The continually blinking illuminated 12:00 on a VCR which has never had its clock set becomes the symbol for a consumer product which is not marketed in the traditional method of informing buyers how to use it. When the VCR explosion occurred, it was without the tradition of demonstrative advertising. Instead, buyers were expected to figure things out from the included instruction manual. The VCR effectively marked the end of the tradition of demonstrative advertising and created the expectation that anyone buying new technology would be smart enough to figure out how to operate it using just the instruction manual.

Paul Cezanne

Noted French Impressionist painter Paul Cezanne becomes the central symbolic figure of being a “Late Bloomer” in the essay of that title.
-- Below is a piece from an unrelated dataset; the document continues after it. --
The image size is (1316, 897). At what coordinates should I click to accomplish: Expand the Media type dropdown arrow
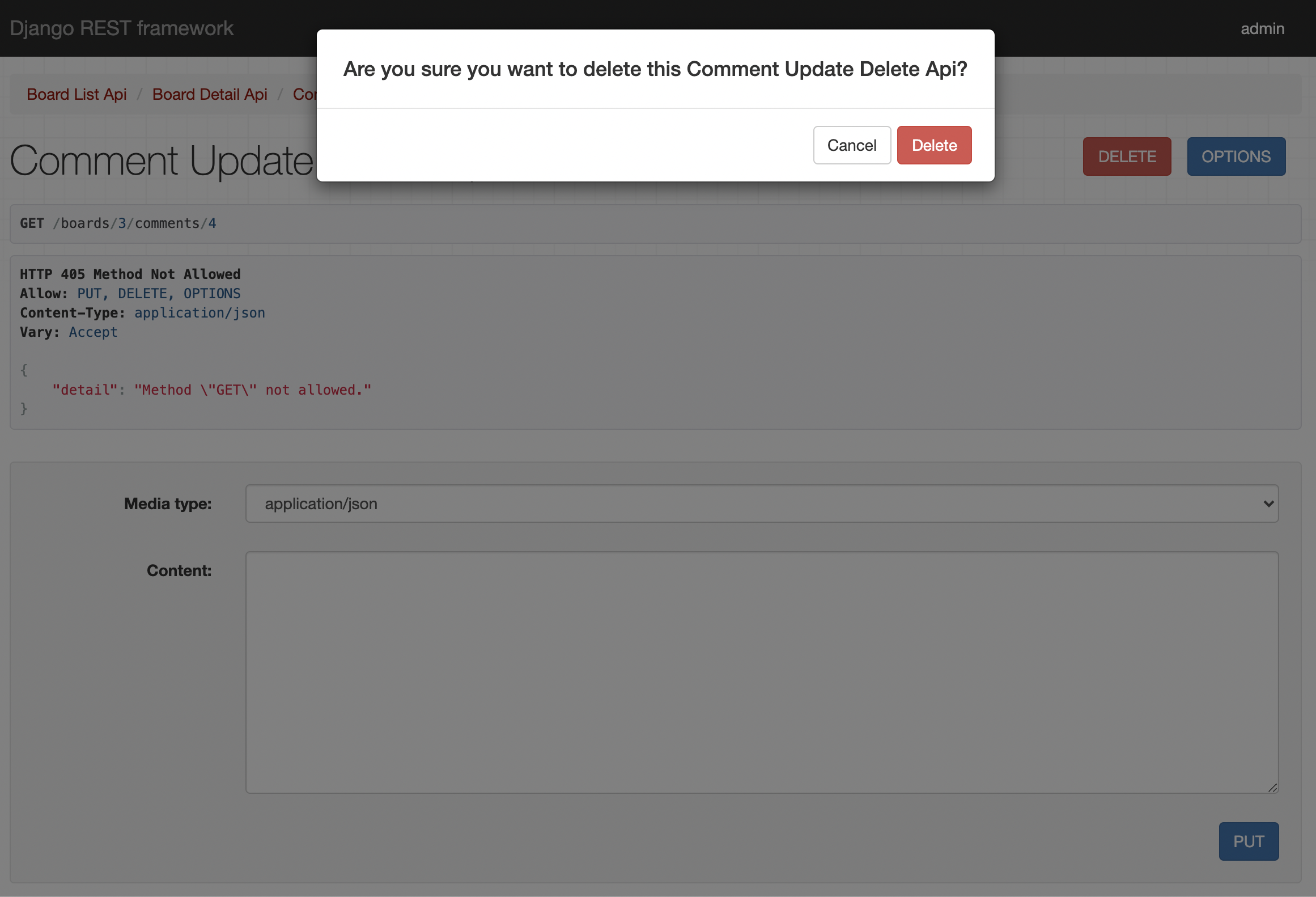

Cezanne is juxtaposed with Pablo Picasso to reveal the difference: Picasso’s early paintings auction for a greater value than those he painted later in life while the exactly opposite is true of Cezanne. Of course, this does create an equivalence between commercial success and quality that may not exist, but is only perceptually true.

Jana Novotna

The collapse of Jana Novotna in the 1993 ladies’ final at Wimbledon against Steffi Graff opens the essay titled “Why Some People Choke and Others Panic.” Novotna was just five points away from winning the championship when the level of her play just seemed to drop precipitously at once. She becomes therefore the essay’s definitive symbol of “choking” under pressure.

Malcolm Gladwell

Gladwell himself becomes a symbol in an essay that looks at the mechanics, complications and consequence of plagiarism from the perspective that it is sometimes difficult to determine the fine line between stealing and borrowing, homage and theft, and unconscious inspiration and conscious lack of attribution. His article “Damages” published in the New Yorker issue of February 24, 1997 becomes the locus of his transformation into symbol as a result of its seemingly irrefutable case of being plagiarized by a successful Broadway playwright.